[Opening Text shown section]

I wrote this a while ago even before I started blogging, Enjoy.
A new day dawns. New opportunities arise. New decisions to make, actions to undertake. Life is essentially a routine for me. In many ways life is always a routine no matter how you see it. However I am having a problem with the merry-go-round that is my life. I know I ought to be a lot more than I am but I am not. I look around for who or what to trade blames with but I just can’t shake the conviction that there is nothing and no one that can dare share in the struggles of my life.
Every day I rise and put a smile on my face- a smile that has become cemented by the façade that is now my personality. I greet you as a friend and to some I greet you as an admirer yet I know that I am the one being admired. You tell me your problems and I share “words of wisdom” that I wish I knew. You tell me your problems but I dare not tell you mine lest your problems be drowned in mine. Not that I devalue your life’s challenges, nor do I neglect the fact that there might be more to it than you are telling me and possibly we are in the same boat but, I must be strong to keep the world moving.
The irony of the matter is that I know the answers to my problems or at least I do or do I really do? None the less the answers are as tiresome as my problems.
“What do you do when you don’t know what to do?” That was the long and short of the pastors’ sermons for as long as I can remember. “I have a question” was what I felt like shouting because all I know is I have problems and answers with no results. I have the symptoms and the medication but I can’t just get the medication down my throat. I have the hammer and the nail with a knowledge to how to send the nail in the wood, but I can’t seem to lift my hands. I wonder many times “what do you do when you know what to do and just can’t seem to do it?”
Perhaps I am the only one in this boat, maybe. Maybe not. But I am tired of being fake. I am tired of being the “joyful-mourner”, the “sick-doctor”, the “dumb-intellectual”, the “lazy-hard worker”, the “bad-good guy” and the “good-bad guy”.

[Closing Text shown section]
[Opening Data for analysis section]

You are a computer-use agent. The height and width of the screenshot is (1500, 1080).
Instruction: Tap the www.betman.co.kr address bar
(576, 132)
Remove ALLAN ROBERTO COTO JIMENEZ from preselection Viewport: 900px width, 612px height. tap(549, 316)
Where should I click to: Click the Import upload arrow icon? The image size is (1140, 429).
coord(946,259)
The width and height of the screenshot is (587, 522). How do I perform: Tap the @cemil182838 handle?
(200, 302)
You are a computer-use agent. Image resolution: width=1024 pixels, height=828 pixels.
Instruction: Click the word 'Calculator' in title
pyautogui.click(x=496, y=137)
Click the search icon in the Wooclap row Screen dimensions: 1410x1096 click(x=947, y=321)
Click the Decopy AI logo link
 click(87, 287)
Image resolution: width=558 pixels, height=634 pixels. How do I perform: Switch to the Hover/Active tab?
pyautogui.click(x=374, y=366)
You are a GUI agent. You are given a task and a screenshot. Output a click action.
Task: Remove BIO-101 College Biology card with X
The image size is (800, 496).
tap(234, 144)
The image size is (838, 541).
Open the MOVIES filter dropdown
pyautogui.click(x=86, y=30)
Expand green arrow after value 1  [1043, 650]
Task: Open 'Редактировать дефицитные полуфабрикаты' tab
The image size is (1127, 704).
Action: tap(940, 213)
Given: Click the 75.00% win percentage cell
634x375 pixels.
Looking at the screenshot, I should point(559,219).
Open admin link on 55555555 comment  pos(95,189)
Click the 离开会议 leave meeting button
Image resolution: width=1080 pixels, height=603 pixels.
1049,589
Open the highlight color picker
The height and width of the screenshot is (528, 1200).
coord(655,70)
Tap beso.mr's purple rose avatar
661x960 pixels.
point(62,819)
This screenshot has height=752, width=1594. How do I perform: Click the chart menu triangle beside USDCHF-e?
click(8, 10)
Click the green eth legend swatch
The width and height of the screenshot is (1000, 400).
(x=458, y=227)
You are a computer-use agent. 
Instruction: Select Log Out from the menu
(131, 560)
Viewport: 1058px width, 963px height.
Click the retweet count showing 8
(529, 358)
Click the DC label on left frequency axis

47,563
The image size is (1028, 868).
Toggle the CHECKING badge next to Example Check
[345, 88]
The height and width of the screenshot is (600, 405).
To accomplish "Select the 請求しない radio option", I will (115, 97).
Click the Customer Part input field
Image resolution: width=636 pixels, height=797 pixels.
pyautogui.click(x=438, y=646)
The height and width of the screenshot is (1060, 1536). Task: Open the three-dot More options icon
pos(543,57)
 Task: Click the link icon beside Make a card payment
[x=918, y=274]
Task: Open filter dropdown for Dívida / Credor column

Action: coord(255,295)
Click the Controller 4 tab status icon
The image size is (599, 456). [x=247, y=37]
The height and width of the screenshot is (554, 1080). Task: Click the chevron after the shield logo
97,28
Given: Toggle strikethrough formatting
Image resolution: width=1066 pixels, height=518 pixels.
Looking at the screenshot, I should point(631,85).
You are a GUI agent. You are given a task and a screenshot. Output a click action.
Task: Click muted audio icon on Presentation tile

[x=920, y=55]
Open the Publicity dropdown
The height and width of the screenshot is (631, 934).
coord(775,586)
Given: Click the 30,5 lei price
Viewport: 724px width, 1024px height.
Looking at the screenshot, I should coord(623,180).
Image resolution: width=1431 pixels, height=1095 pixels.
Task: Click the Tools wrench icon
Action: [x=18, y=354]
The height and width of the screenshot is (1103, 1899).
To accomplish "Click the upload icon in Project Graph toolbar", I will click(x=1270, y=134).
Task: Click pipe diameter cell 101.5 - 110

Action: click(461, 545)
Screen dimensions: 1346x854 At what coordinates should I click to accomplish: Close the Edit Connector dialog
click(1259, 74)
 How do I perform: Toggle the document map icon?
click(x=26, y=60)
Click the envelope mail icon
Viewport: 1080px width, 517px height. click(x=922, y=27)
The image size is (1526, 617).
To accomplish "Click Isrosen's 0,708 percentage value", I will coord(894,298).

[Closing Data for analysis section]

-- Work instruction 1 --
Return the passage of the blog post from "I wrote this" up to and including "of my life.".
-- Work instruction 2 --
In the blog post, list all the quoted hyphenated roles the writer says they are tired of being.
The lines have nothing to do with the blog post.

-- Final answer 1 --
I wrote this a while ago even before I started blogging, Enjoy.
A new day dawns. New opportunities arise. New decisions to make, actions to undertake. Life is essentially a routine for me. In many ways life is always a routine no matter how you see it. However I am having a problem with the merry-go-round that is my life. I know I ought to be a lot more than I am but I am not. I look around for who or what to trade blames with but I just can’t shake the conviction that there is nothing and no one that can dare share in the struggles of my life.

-- Final answer 2 --
- joyful-mourner
- sick-doctor
- dumb-intellectual
- lazy-hard worker
- bad-good guy
- good-bad guy